PMID: 32579776 DOI: 10.1111/jvh.13351
Abstract
Four weeks of once-daily oral JNJ-56136379 (JNJ-6379; 25, 75, 150 or 250 mg), a class-N capsid assembly modulator (CAM-N), was well tolerated with potent antiviral activity in treatment-naïve, chronic hepatitis B e antigen-positive and -negative patients (NCT02662712). Hepatitis B virus (HBV) genome sequence analysis, using HBV DNA next-generation sequence (NGS) technology, was performed and impact of substitutions on efficacy was assessed. Analyses focused on HBV core protein amino acid (aa) positions associated with JNJ-6379 and/or other CAMs in-vitro resistance, and those within the CAM-binding pocket. 31/57 patients had ≥1 polymorphism at any of the core aa positions of interest, most frequently at positions 38 (32%), 105 (23%) and 109 (14%). None of these polymorphisms are known to reduce JNJ-6379 in-vitro activity (fold change [FC] in 50% effective concentration [EC50 ] <3.0).Two JNJ-6379-treated patients carried a Y118F baseline core polymorphism known to reduce JNJ-6379 activity in vitro (FC = 6.6) and had HBV DNA declines of 2.77 (75 mg) and 2.19 log10 IU/mL (150 mg) at end of treatment, respectively. One 75 mg JNJ-6379-treated patient had an emerging T109S substitution (FC = 1.8; HBV DNA decline 3.18 log10 IU/mL).
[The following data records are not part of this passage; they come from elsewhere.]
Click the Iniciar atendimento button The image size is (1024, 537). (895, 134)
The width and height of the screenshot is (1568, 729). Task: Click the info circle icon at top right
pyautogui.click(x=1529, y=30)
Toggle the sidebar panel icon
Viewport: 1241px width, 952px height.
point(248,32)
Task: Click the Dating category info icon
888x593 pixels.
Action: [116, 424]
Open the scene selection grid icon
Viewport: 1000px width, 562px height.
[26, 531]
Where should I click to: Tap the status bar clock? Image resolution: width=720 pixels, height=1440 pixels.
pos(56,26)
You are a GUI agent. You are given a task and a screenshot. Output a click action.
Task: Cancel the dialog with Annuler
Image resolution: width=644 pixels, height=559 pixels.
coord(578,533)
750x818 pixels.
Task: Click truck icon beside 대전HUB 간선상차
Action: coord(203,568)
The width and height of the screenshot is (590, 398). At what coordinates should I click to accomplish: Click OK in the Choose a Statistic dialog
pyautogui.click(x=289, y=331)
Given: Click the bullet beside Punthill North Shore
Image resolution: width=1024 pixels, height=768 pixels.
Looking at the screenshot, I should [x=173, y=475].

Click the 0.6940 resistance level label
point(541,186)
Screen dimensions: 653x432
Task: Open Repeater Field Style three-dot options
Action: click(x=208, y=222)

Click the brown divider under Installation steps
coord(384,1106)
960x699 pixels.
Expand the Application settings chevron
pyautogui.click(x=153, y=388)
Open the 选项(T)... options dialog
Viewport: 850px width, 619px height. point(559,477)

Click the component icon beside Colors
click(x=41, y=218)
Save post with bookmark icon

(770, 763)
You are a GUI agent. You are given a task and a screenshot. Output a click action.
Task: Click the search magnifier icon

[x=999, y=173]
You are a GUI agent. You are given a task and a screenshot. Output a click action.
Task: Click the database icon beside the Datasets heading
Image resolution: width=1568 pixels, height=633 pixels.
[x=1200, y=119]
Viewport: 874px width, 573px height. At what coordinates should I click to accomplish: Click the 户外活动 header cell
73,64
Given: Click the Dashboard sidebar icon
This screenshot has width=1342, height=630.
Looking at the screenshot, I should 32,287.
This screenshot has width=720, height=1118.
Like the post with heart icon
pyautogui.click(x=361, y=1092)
A 25 mg JNJ-6379-treated patient had on-treatment enrichment of Y118F variant (HBV DNA decline 2.13 log10 IU/mL). In conclusion, baseline polymorphisms and enrichment of substitutions reducing JNJ-6379 in-vitro activity were rare, with no consistent impact on virological response during a 4 week phase 1b study. Emergence of resistance to longer treatments of JNJ-6379 will be evaluated in phase 2 studies.
Keywords: Hepatitis B virus; antiviral activity; capsid assembly modulator; phase 1b.